Either way, and this is not Furman's fault, but the Goldbug thing has always been pretty inexplicable in-universe. Rebuilt characters with different names are one of the biggest indicators of Transformers' toy-commercial nature and with Goldbug it's not even as though Bumblebee has changed much. At least when Megatron turns into Galvatron he can legitimately be said to act and think differently - Bumblebee is only dead a few hours before he comes back with seemingly the same personality so why the name change? Unless, of course, Goldbug is actually a completely new personality that just has access to Bumblebee's memories and is created from his corpse, but that's worse! It's horribly creepy, and obviously not the intention (Unicron can pull that sort of stunt - he's the Lord Of Chaos - Wreck-Gar is not - not in that way).
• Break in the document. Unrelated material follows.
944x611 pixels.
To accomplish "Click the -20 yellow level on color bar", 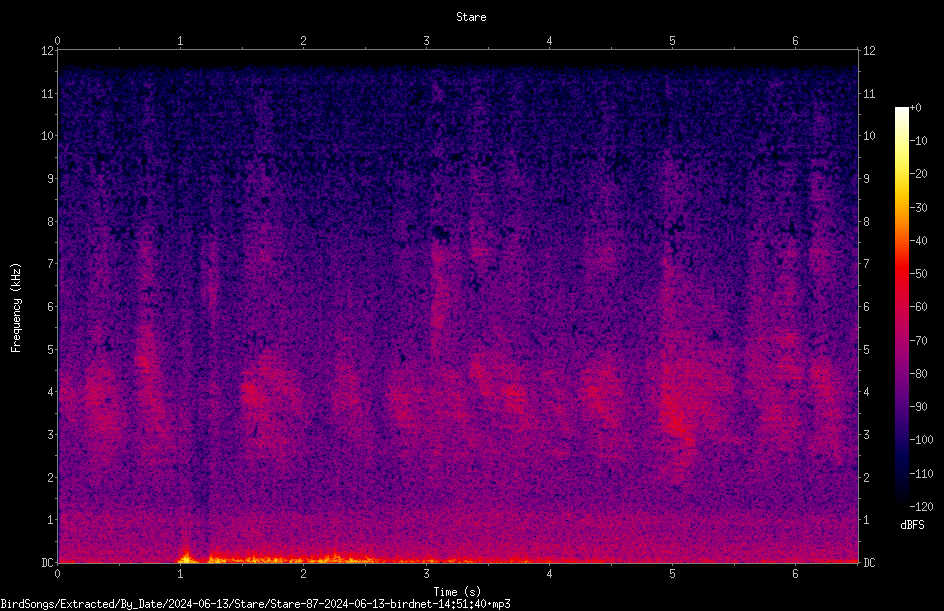I will [901, 173].
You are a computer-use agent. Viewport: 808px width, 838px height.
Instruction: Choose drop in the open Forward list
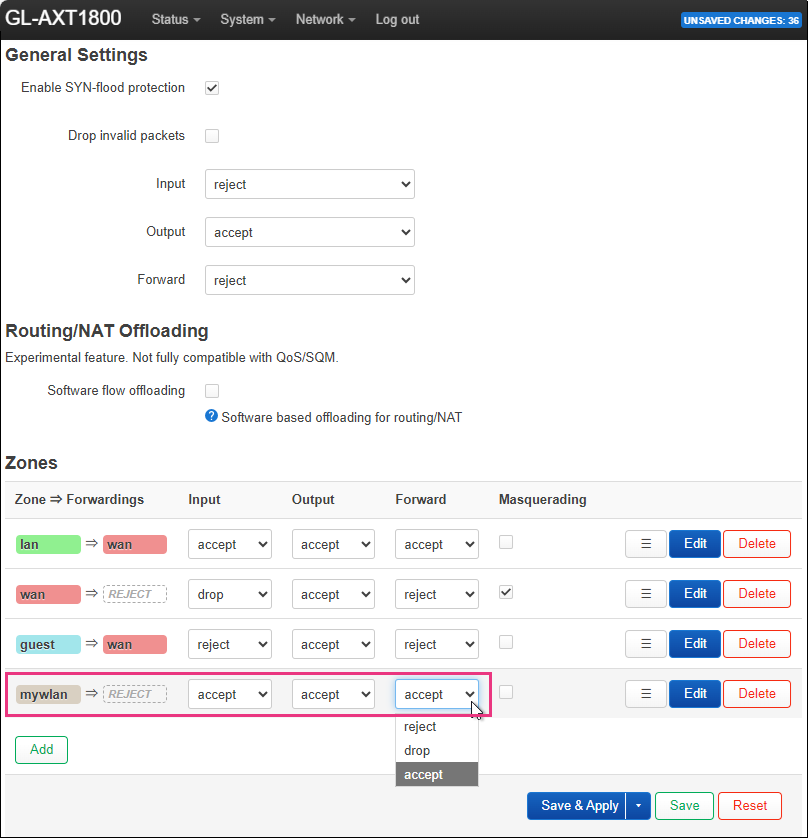(437, 750)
That sadly inevitable, gripe aside, this was in general a great issue. I loved Death's Head becoming involved and his tactical withdrawal was very much in character and keeps him on the board as an unpredictable element. The rest of the issue was mostly just a big fight, as issues that heavily feature Galvatron tend to be, but it was still exciting to see that while the Autobots survived, it was only to retreat. Ultra Magnus, in particular, obviously still has his work cut out. Rodimus' position is tactically naive but believable when born of guilt and Cindy continues to work well in her slightly implausible capacity of the voice of reason.
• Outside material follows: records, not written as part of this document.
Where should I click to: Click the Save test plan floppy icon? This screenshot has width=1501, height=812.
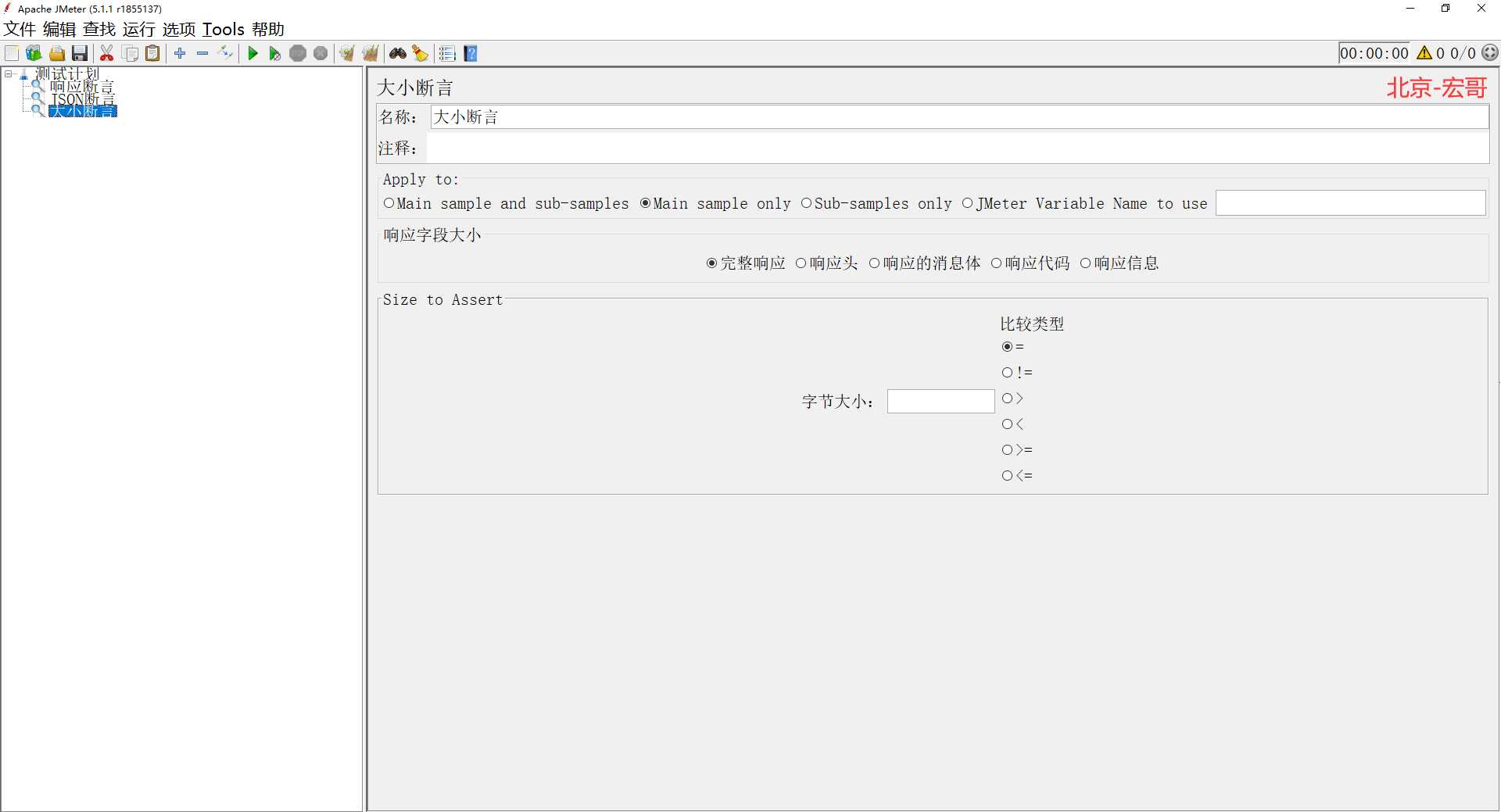pyautogui.click(x=80, y=53)
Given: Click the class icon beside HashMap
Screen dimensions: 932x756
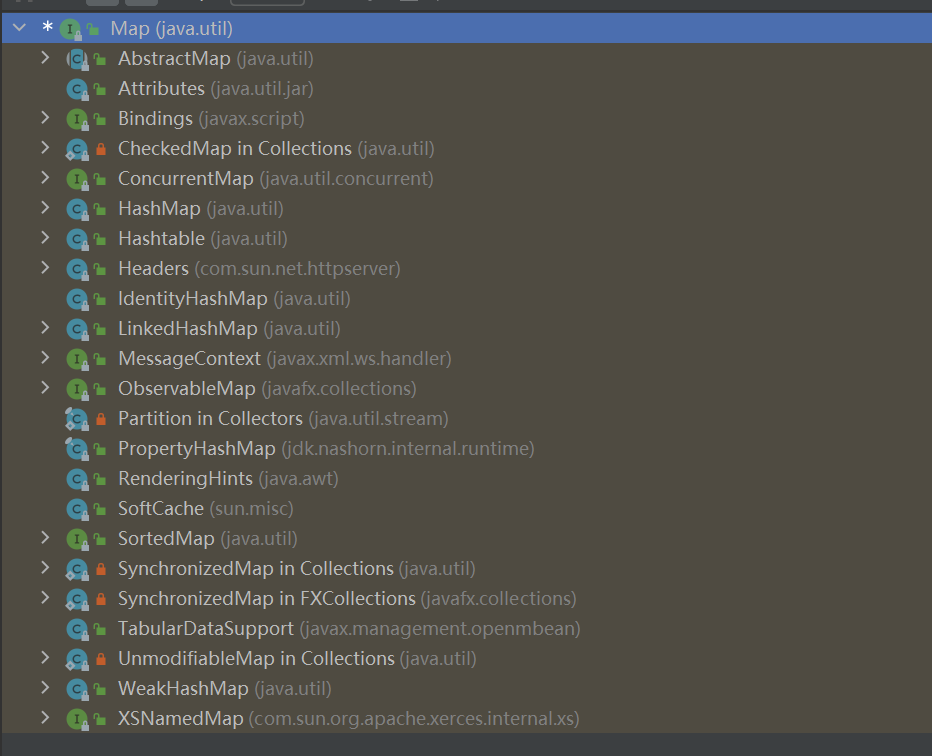Looking at the screenshot, I should click(x=76, y=209).
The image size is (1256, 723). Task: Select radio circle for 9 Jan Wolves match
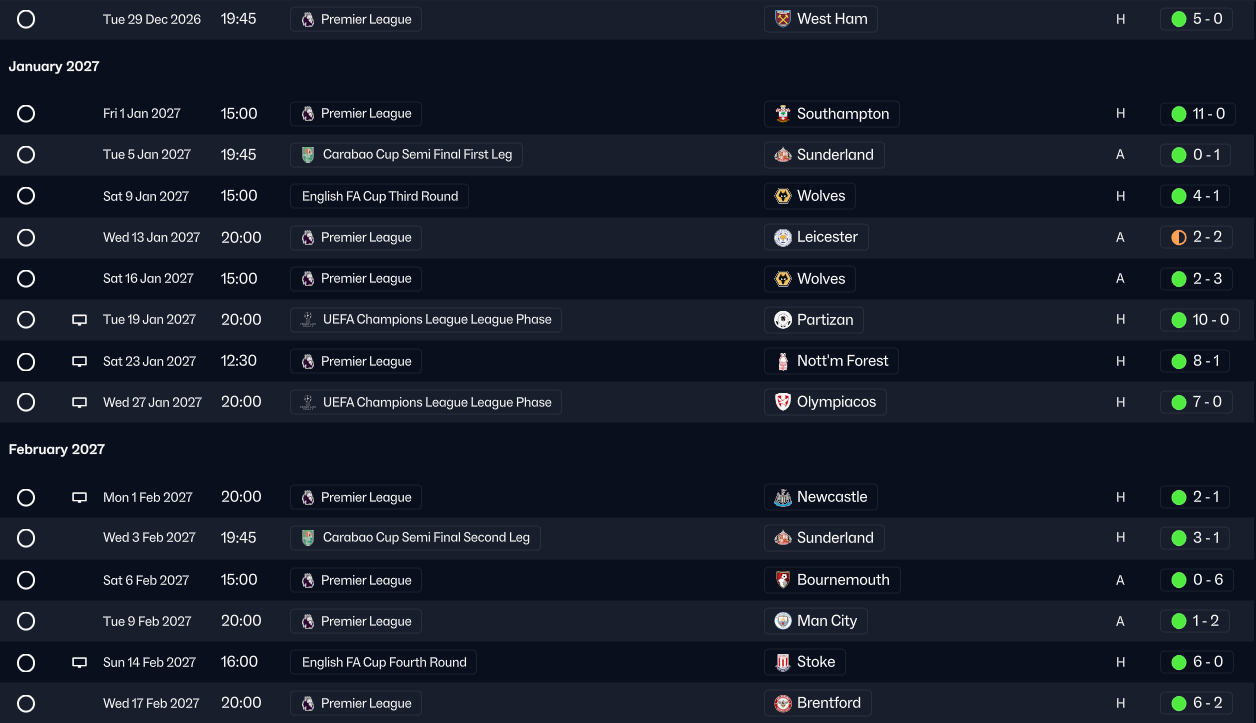click(26, 196)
Jeff Anderson provides some fairly lovely artwork here which Steven Baskerville elevates somewhat with some very precise inking. I particularly like the fine lines on Death's Head's outfit to show that it is made of some kind of futuristic kevla rather than metal.

Not an issue packed with shocking twists but as part of the whole saga of Galvatron and the volcano this one does the job very efficiently.


Anonymous said...

ironically the UK title did (eventually) print the GI Joe cross over, about a year late and completely out of context. No explanation for the contradictory origins for Goldbug were given and the UK readers were just left to assume the GI Joe cross over was an "alternate time-line".
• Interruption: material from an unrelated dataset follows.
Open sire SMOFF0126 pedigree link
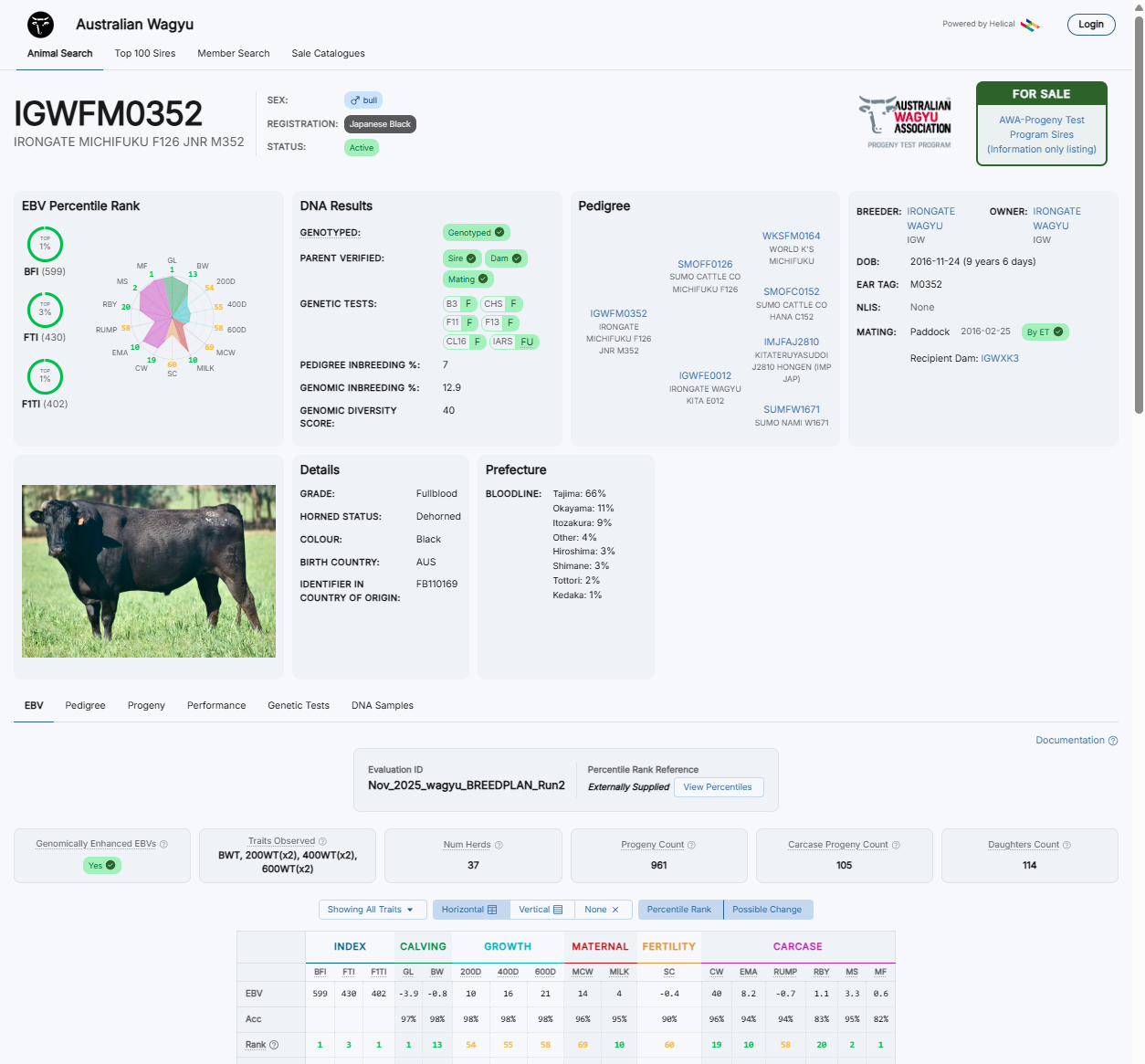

As for why the name change, erm... no ideas on that one. The "look" change was clearly Wreck-gar getting creative, but why Bumblebee would choose a new identity seems to me to simply be him showing he's "grown". Much the same as Hot Rod choosing to change his name to Rodimus, so going from a Bee to a Bug was BB's way of saying "I'm more mature".

I hated the fact that the Throttlebots never had a shared origin in either book, for me it would have made more sense if his name change came attached to new powers and abilities due to some "re-format". But that idea wasn't even being considered back in G1.

Anonymous said...

The G.I. Joe crossover didn't really fit that will into the US Transformers continuity either, since it featured Ravage and certain Decepticon jets who had been taken out of the storyline already in the main series by Skids and Omega Supreme respectively.

But strangely, as an adult I've come to prefer the G.I. Joe Goldbug origin to the Wreck-Gar one (which I saw first).


Tim Roll-Pickering said...

Anonymous 1 - it's my recollection that the UK printing of the crossover was always billed as being "the US version of Goldbug's origin" and people just accepted it as being out of continuity with what were by then years old events anyway. The fact that the alternative would have been yet more reprints of old UK stories made it easier to accept.

There have been some fan attempts to try to reconcile the two stories & allow them to sit in a single timeline but they're a bit of a fudge and basically boil down to readers pretending the artist & letterer on issue #114 both made a mistake.